Activity | Starting at the line with "Given: Toggle the" and going on through the line with "1920x1080 pixels.", reproduce each line in the records below exactly and nothing more.

Dataset records |
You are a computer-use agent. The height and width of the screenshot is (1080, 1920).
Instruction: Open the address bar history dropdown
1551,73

* * *

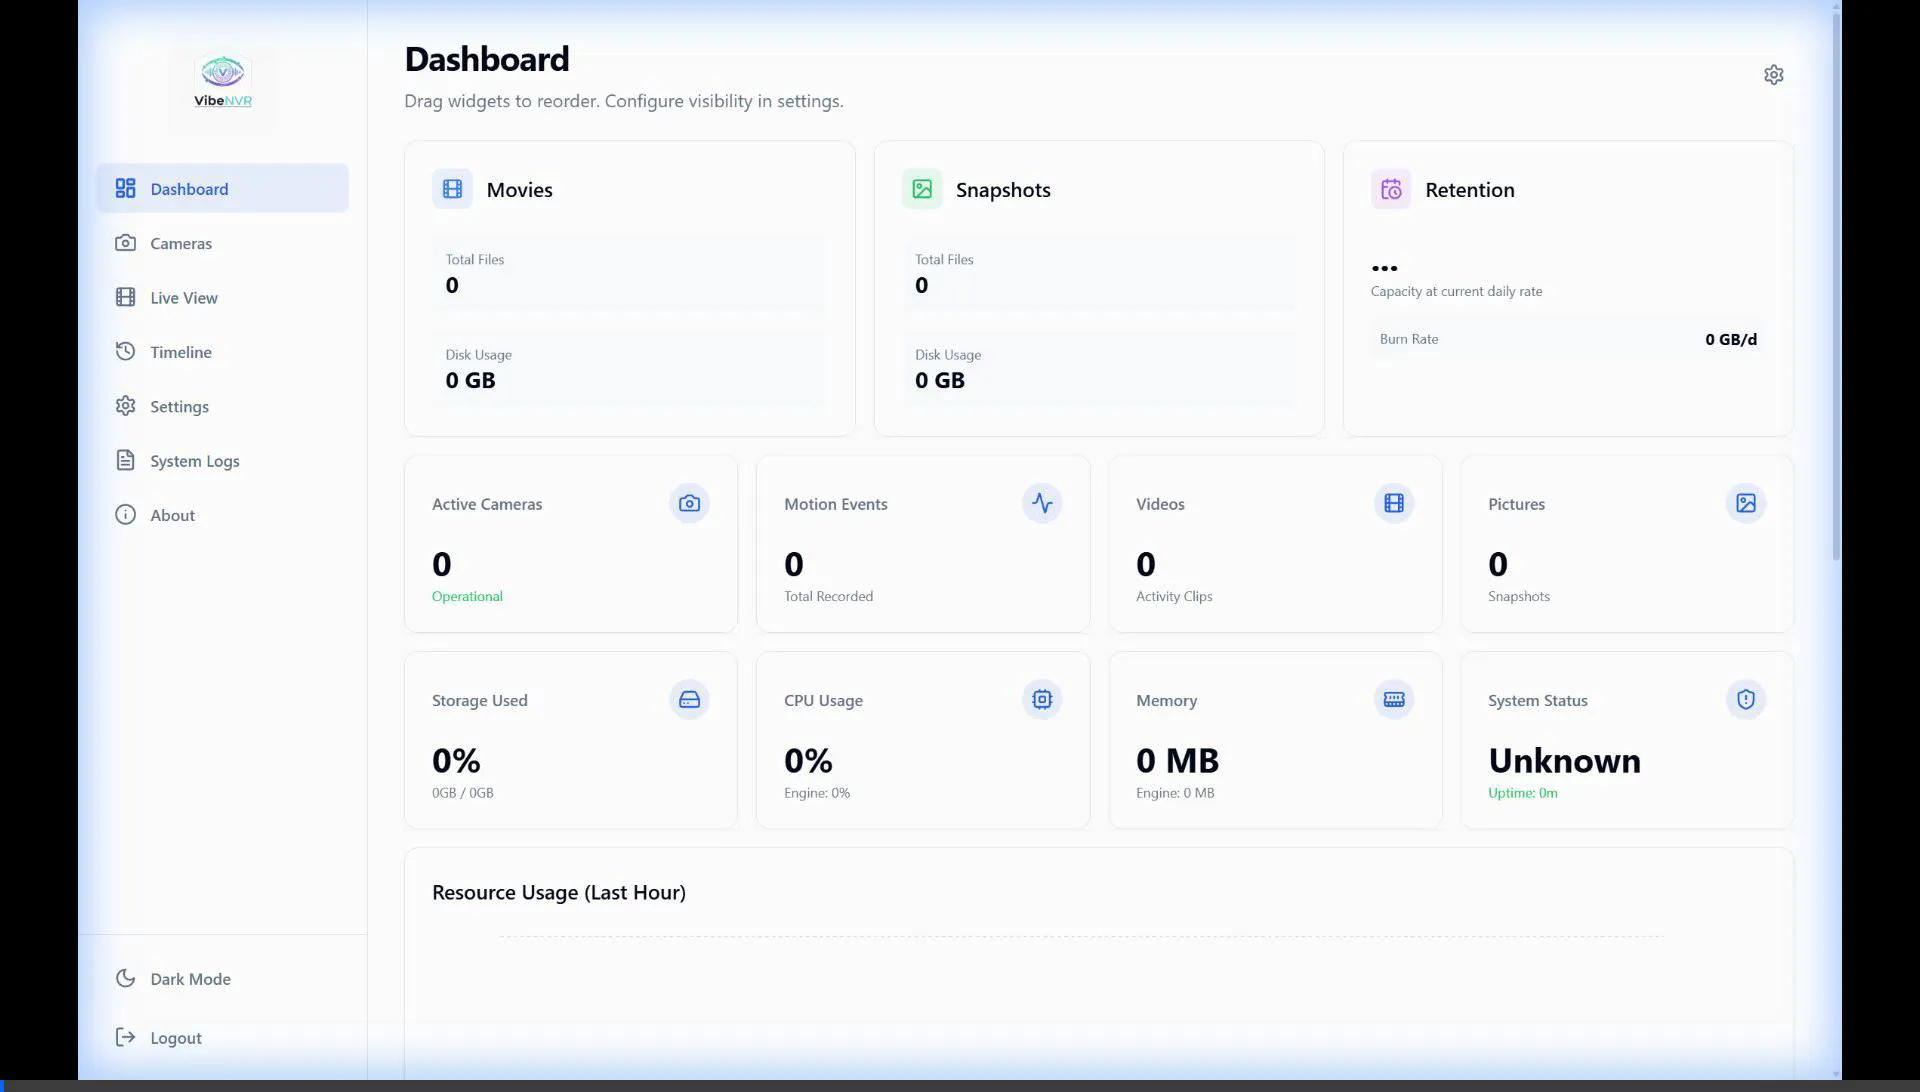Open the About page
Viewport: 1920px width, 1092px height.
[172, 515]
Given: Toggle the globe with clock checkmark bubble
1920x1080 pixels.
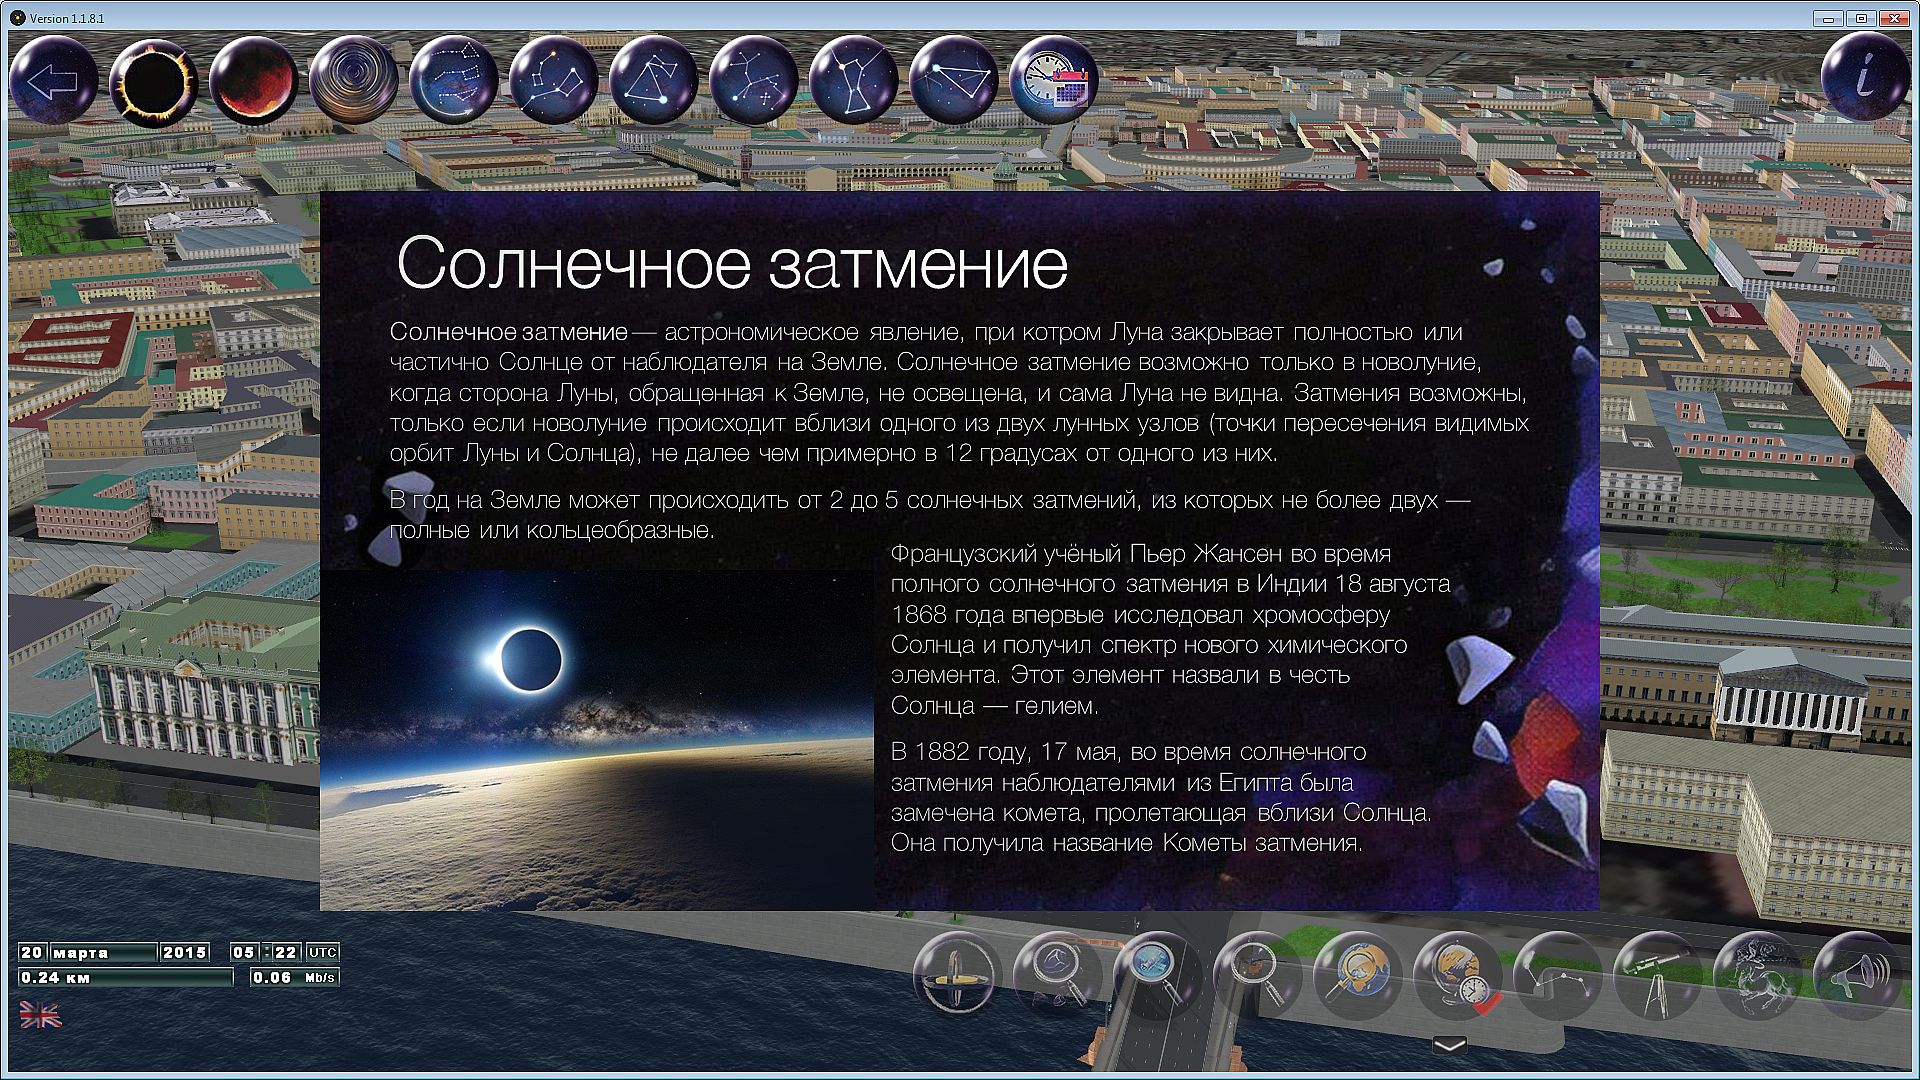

Answer to this problem |
Given: Toggle the globe with clock checkmark bubble
1920x1080 pixels.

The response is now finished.